State of Mine

Sebadoh continue to carry the torch for tortured looks at failed romance via indie rock

For an act so deeply obsessed with documenting the pitfalls of romance in song, it makes sense that Sebadoh's first album of the 21st century chronicles the finale of co-leader Lou Barlow's quarter century-long relationship and marriage. While "Defend Yourself" (Joyful Noise) is probably the band's strongest effort since 1994's "Bakesale," it is both peculiar and exhilarating how Barlow and Jason Lowenstein (Sebadoh's other primary songwriter) don't sound remarkably different—in lyrical stance or in the melodic, jangly guitar grind that has always defined the band—than they did 20 years ago.

"It's still tortured—it's a Sebadoh record," Barlow says about "Defend Yourself," with a self-aware-don't-care chuckle. "It bears the mark of a very transitional time. And I hear a lot of transition in the songs and we're still just a little heavy, you know? I was writing these songs during the dissolution of a 25-year relationship, and Jason's songs ... I love them, and I relate to them. We've just been puzzling over the same things for ages."

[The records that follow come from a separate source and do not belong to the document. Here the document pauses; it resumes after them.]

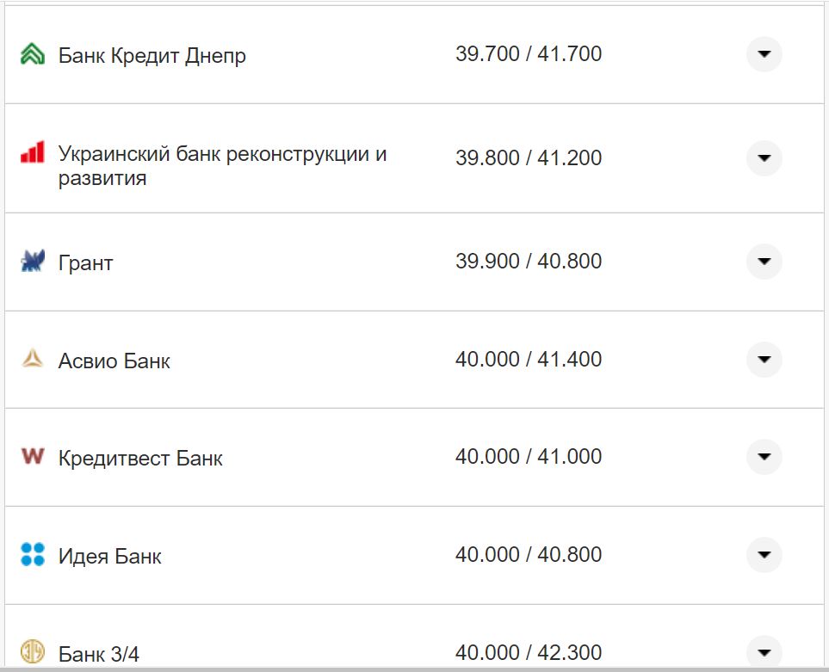Select the Идея Банк name link
The width and height of the screenshot is (829, 672).
108,555
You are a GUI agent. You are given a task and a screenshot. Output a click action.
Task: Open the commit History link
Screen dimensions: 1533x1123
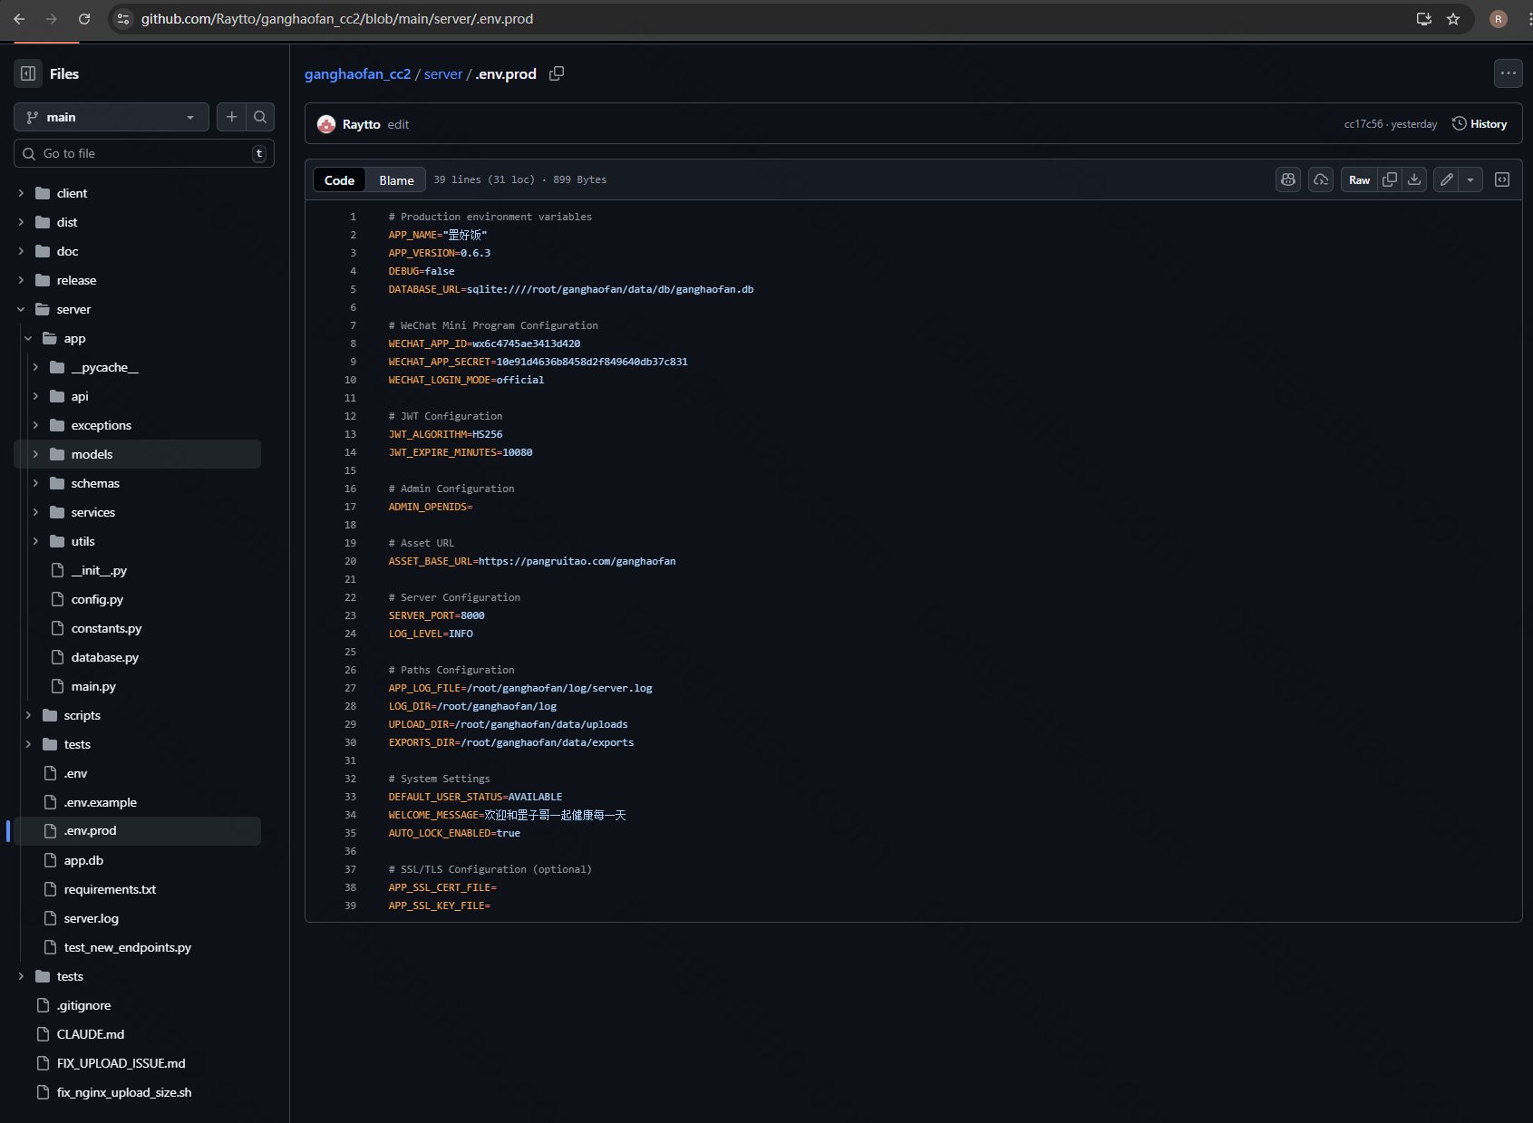point(1480,124)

The statement raises two issues, neither of which were clarified by Barlow: The predominant theme in his body of work that is now bookended by the beginning and end of this relationship has rarely deviated from the sentiment laid out in 1993's "Soul and Fire"—"I think our love is coming to an end," he sang—and the fact that the new record's emotional sophistication isn't a step forward from previous, but notably affecting, quasi-adolescent grasp of love's complexities that also permeate nearly all of Sebadoh's output. Has Barlow not evolved personally throughout the course of his life? But contradiction, rather than clarity, has long been at the center of a band that's more a democratic collective, with each songwriter represented as equally as possible.

"We've always functioned as a backing band for whoever writes the song," Barlow explains. "I give myself to Jason's vision and he does the same with mine. I wouldn't call it yin and yang, but there is a swing between the two, the two musical identities."

As for clarity, Sebadoh's greatest success was in its uneven, ultra-prolific releases. Noisy, aimless stoner in-jokes coexisted with lovely folk-pop, wrapped in layers of hiss from the band's preferred method of lo-fi, amateurish recording style. But what was lost in sonic fidelity was an intimacy that has rendered their best work eerily timeless.

Barlow says that, "there was no pressure—no one was asking for a new Sebadoh record. We just took it upon ourselves and did it. ... We had a really sweet time recording it. We did it really quick and didn't try to elaborate on the sound. In a way, it's how I wish we had recorded "Harmacy" (1996) or something. ... It had the same spirit.

"For me, records are just what you do where you're gonna lay out what you're gonna play live. I liked the record when we finished it but now, a year later, I think the songs are way better. The record is almost just sketches for what you're gonna play on tour. I feel like it takes a year or so before, at least instrumentally, the songs really start to bite ... that's when you can really dig into it and really feel it. It grows and multiplies."

Similarly, Barlow seems to live in a time capsule from before the collapse of the music industry, which he says he is unaffected by.

"The only way I really make money is by playing live but there's so many years and such a bulk of work, that it creates a little bit of income for me that's remarkably steady. I have to tour to actually feed my family but if I wanted to just live in a one-room apartment, I could do that. I could make it work on just these royalties that just drift in. It's funny how that happens. I don't understand why I can do what I'm doing this far into it without being particularly ambitious. It shocks me."